▸ Stated exercise
Change "dropdown" to "menu" in the entries from the line with "Open the Ordenar dropdown showing Vencimento" through the end of the entries, and leave everything else unchanged. Leave the pictures out of your answer.

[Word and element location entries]

========================================

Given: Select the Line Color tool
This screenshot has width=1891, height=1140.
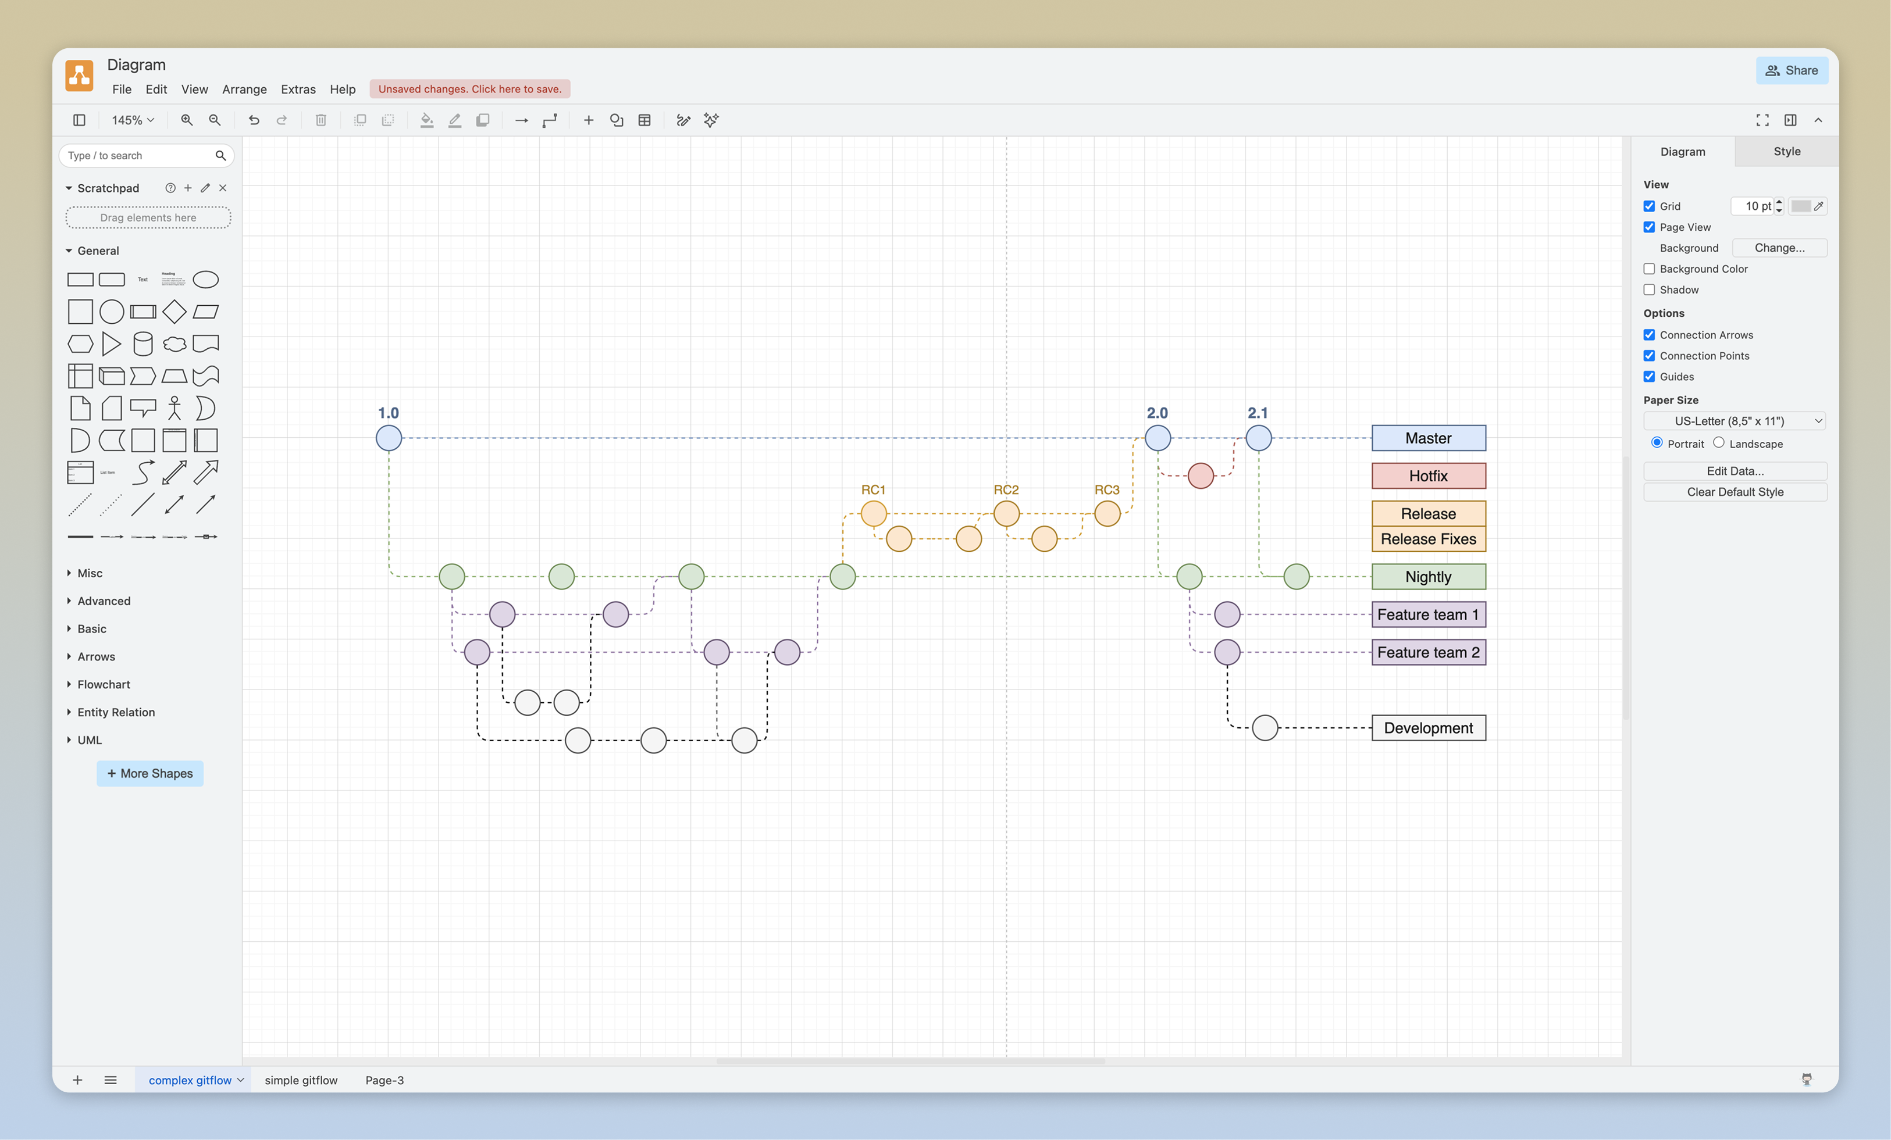Looking at the screenshot, I should [454, 120].
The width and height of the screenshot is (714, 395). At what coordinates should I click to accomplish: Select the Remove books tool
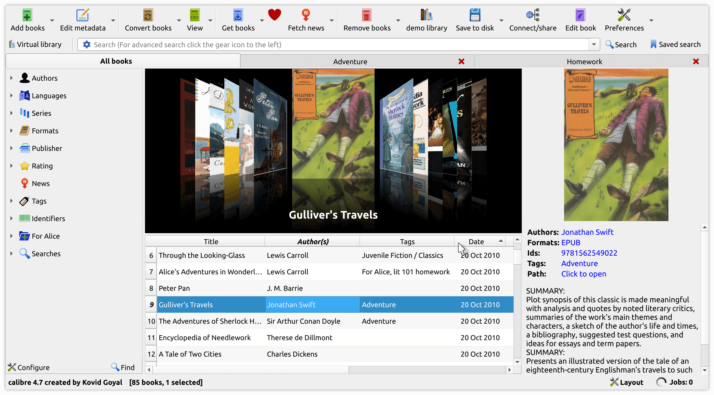pos(367,17)
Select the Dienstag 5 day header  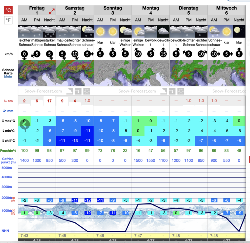(x=189, y=11)

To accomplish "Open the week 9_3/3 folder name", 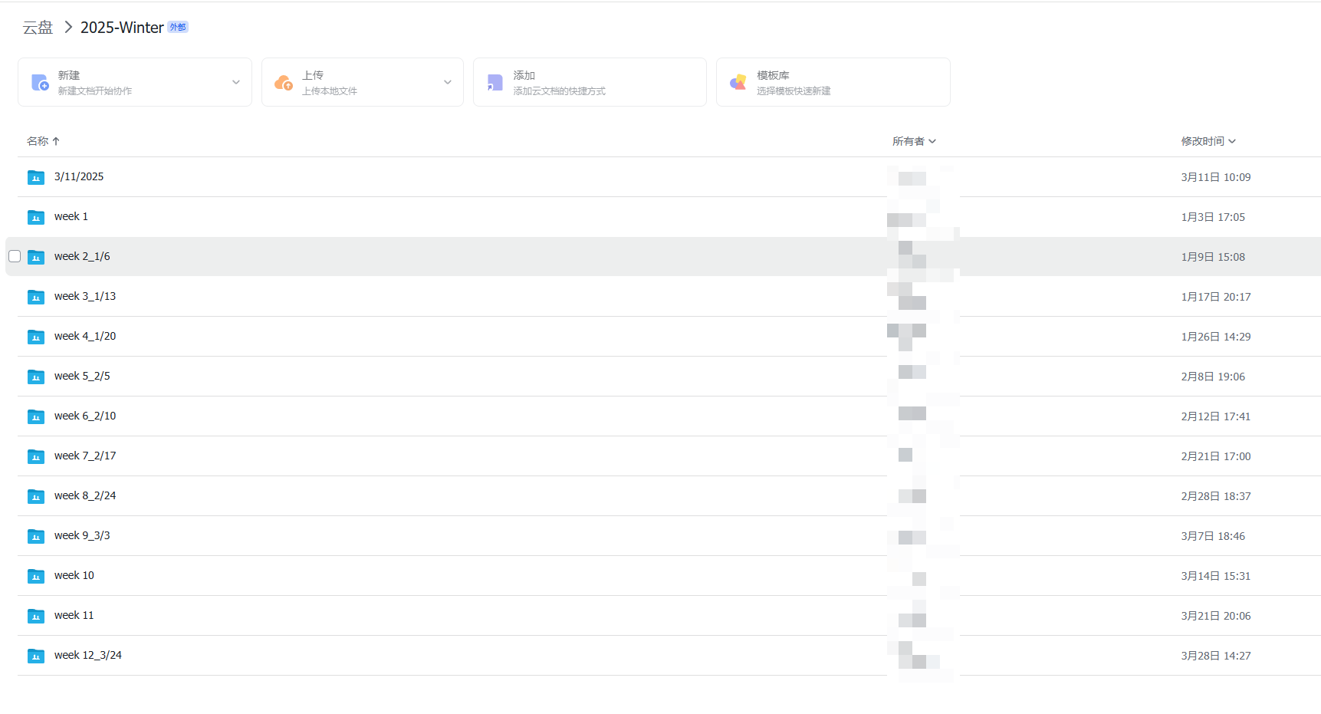I will coord(82,535).
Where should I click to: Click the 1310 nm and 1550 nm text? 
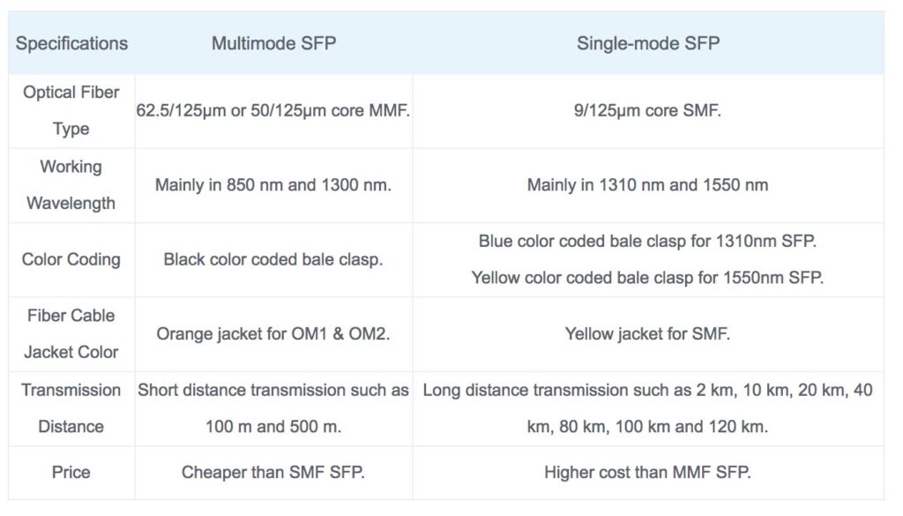pyautogui.click(x=648, y=185)
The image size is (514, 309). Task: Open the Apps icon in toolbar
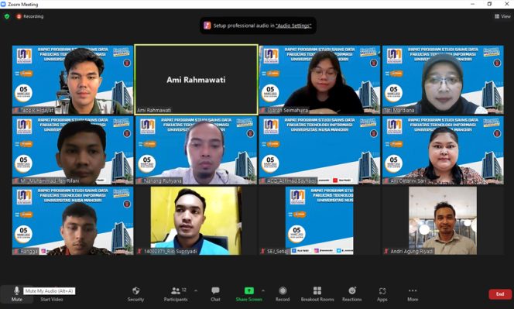pos(382,291)
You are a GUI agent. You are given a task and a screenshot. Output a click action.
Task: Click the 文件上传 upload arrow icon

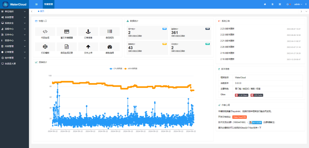point(88,47)
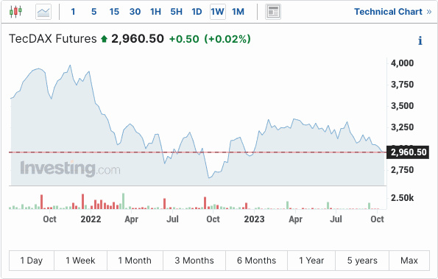The image size is (438, 279).
Task: Choose the 15 minute interval
Action: click(x=114, y=12)
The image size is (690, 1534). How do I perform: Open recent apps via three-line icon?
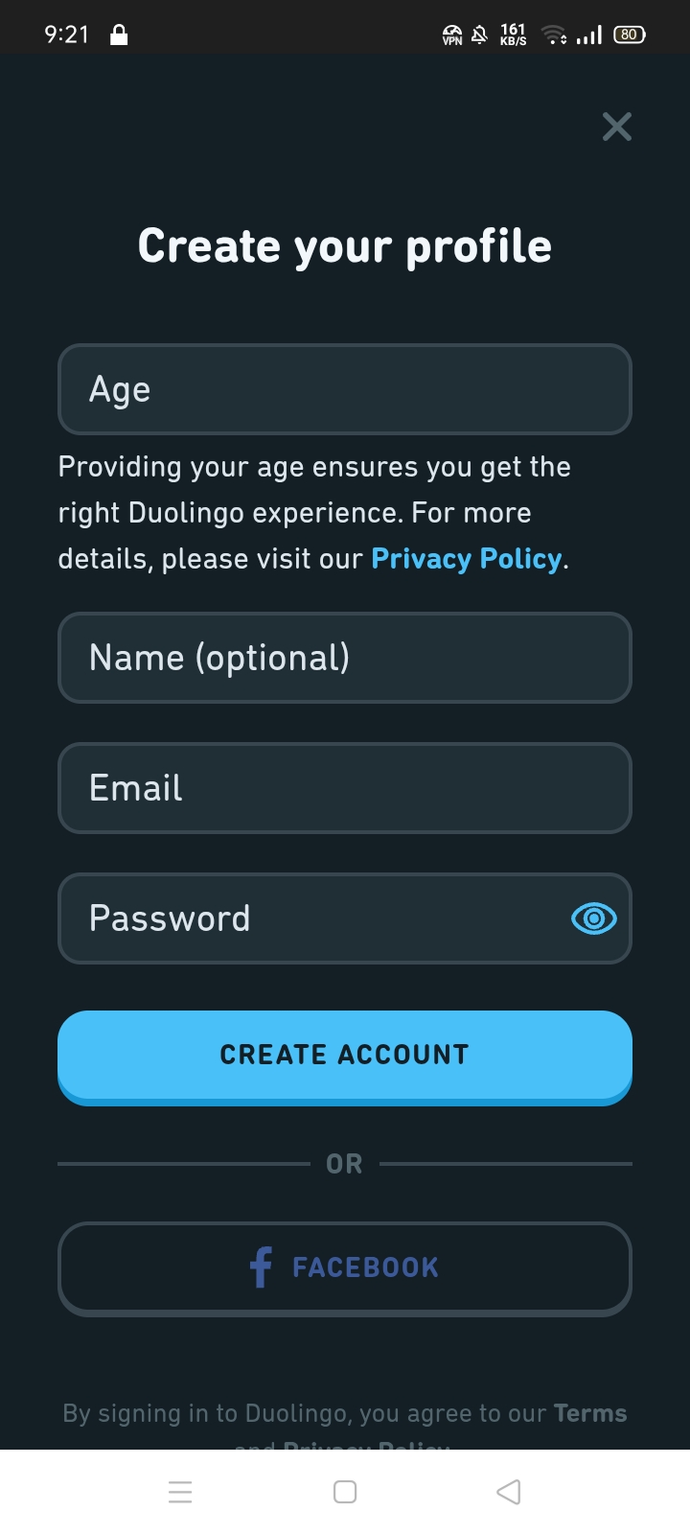click(x=180, y=1492)
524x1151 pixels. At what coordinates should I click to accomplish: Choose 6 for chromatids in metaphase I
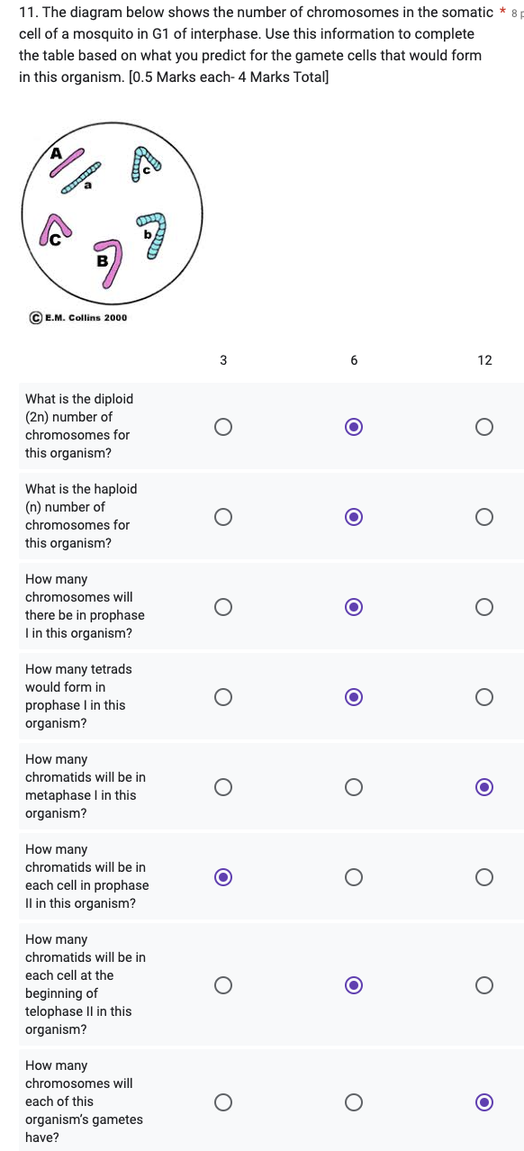(x=354, y=787)
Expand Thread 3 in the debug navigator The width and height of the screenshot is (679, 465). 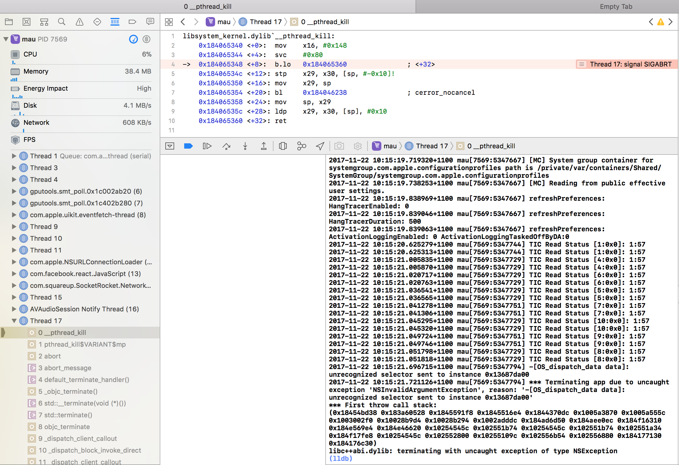[14, 168]
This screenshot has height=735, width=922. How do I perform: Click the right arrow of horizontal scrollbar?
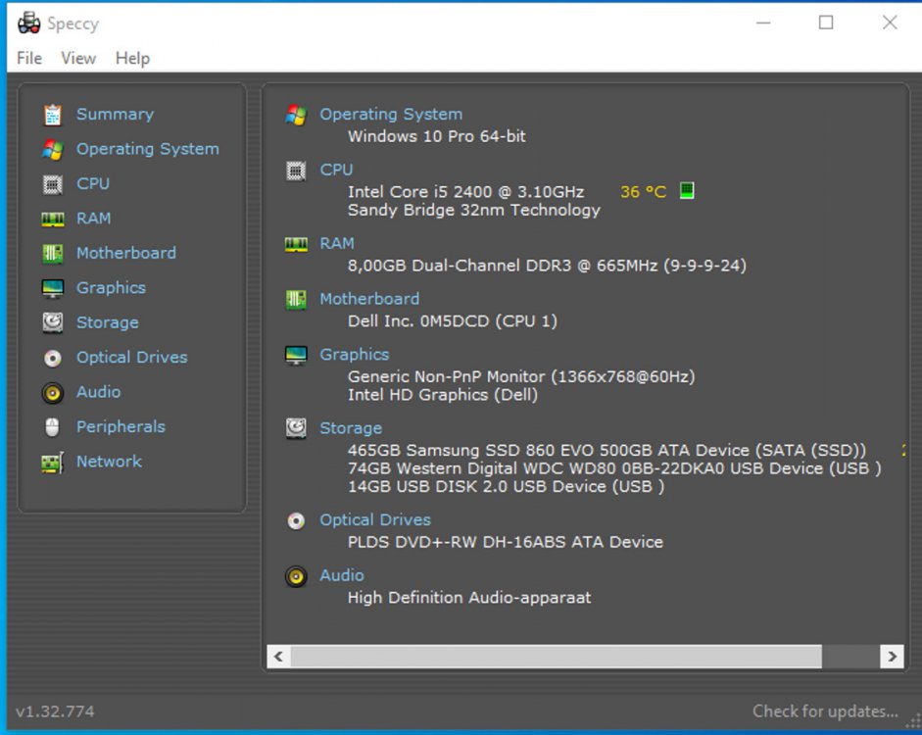click(x=893, y=657)

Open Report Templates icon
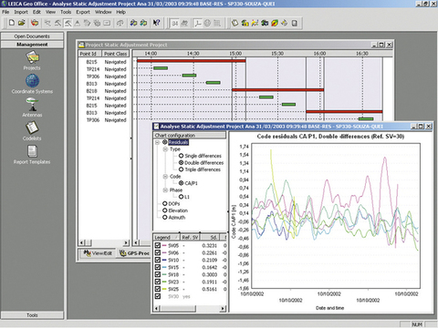[32, 151]
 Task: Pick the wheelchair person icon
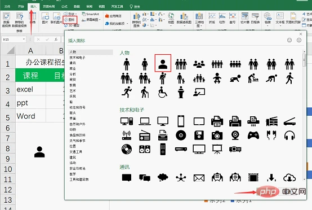click(x=163, y=92)
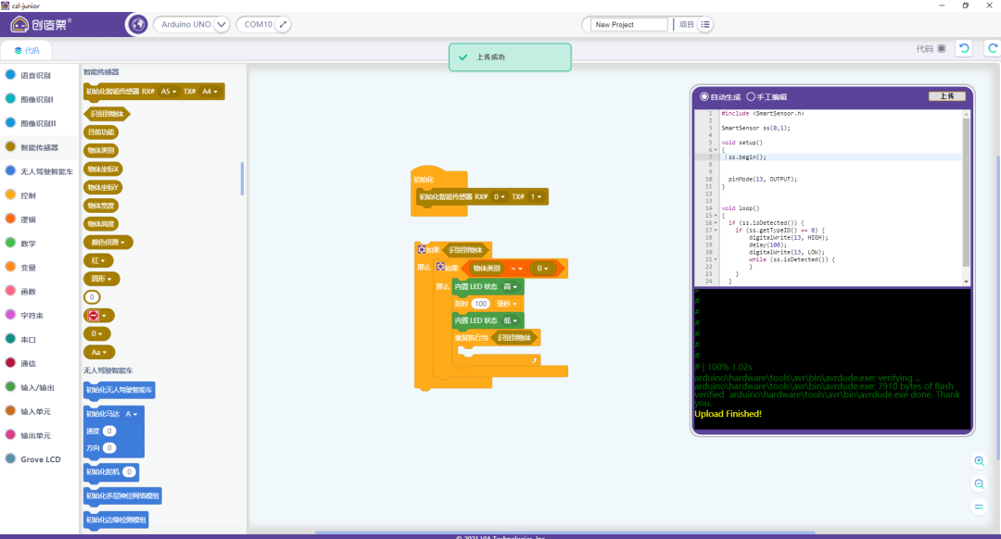Screen dimensions: 1001x539
Task: Click the reset zoom equals icon
Action: click(980, 507)
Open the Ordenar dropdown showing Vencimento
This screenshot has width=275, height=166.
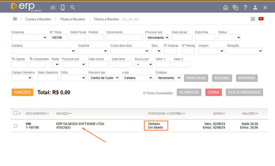(x=168, y=78)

========================================

▸ Expected output
Open the Ordenar menu showing Vencimento
This screenshot has width=275, height=166.
(x=168, y=78)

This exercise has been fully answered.